* WHAT YOU WILL DO *
Across the records below, how many lines include the string "agent"? State the number and nothing more.

* PROVIDED DATA *
------

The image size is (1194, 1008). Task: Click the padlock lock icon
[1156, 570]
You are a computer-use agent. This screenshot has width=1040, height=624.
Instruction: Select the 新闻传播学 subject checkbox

------

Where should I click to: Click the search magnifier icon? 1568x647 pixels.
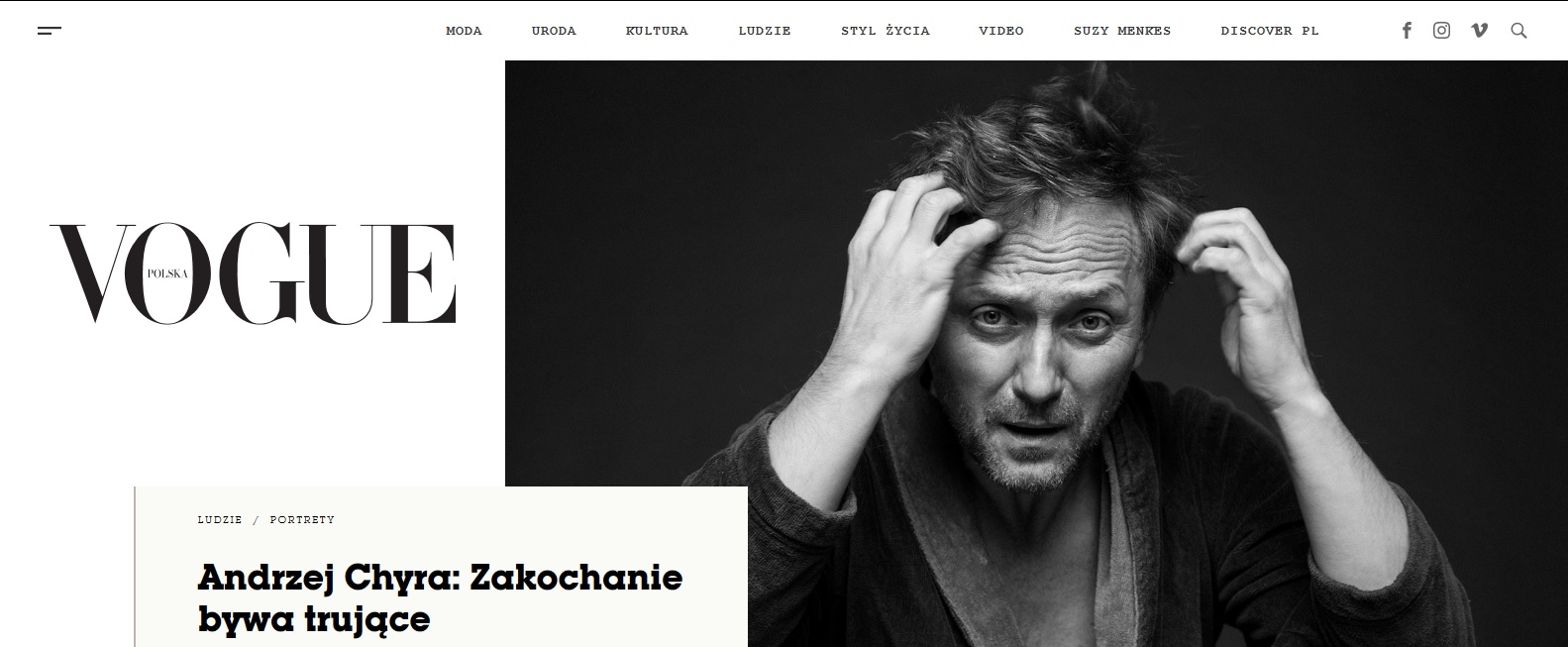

------

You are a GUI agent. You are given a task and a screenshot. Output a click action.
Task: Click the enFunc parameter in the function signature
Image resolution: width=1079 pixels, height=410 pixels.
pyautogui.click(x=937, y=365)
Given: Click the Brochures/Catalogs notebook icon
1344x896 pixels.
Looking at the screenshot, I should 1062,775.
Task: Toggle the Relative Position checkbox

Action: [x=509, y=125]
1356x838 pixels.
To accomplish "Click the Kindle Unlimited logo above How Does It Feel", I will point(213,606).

------

* REPLY TO THE TASK *
2